I am trying to get the Prometheus driver working with a Prometheus server that is listening on port 443 using https. Because it is an internal company system the certificate is self signed. The connection is failing with Error : 12030. [ERROR_WINHTTP_CONNECTION_ERROR].
I have been trying to debug the driver and it looks like the http query is being constructed in an object that is returned from a "before" Qaction:
object[] httpCommand = new object[] { "http", new[] { requestType, sIp, credentials[0], credentials[1], httpheaders, timeoutMs }, new[] { httpcommand } };
return httpCommand;
so I can see how it is being built, however I cannot see any code that is sending the request to the prometheus server as I'm not sure how the mechanism that sends the returned object from the Qaction works. I suspect it may be failing due to not ignoring warnings about self signed certificates, but not sure how to debug any further. If this is the case then I am hoping that there will be a flag that can be set in the httpCommand object to ignore the warning. Does anybody know how I can get this information or get more debug info on the failure?
Hi Mark,
HTTP communication in the connector is implemented using multithreaded timers. How that works is explained here: https://docs.dataminer.services/develop/devguide/Connector/AdvancedMultithreadedTimersHttp.html.

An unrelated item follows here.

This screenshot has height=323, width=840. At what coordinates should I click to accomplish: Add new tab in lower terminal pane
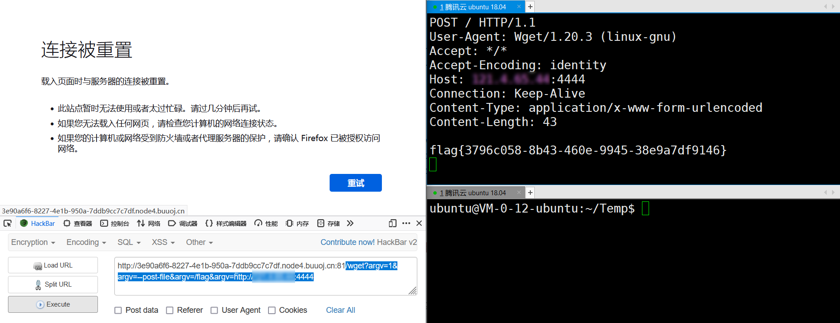click(530, 193)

I'm not aware of a way to bypass the certificate check when using HTTPS. That would probably also be very insecure.
You mentioned that you are using self-signed certificates. What you could try to do is importing it on the DataMiner server that is hosting the element, so that it becomes trusted by that system. The following page explains how you can do that: https://techcommunity.microsoft.com/t5/windows-server-essentials-and/installing-a-self-signed-certificate-as-a-trusted-root-ca-in/ba-p/396105.
If it still doesn't work you could try to debug this further using Wireshark to see what the device actually responds and where exactly it fails.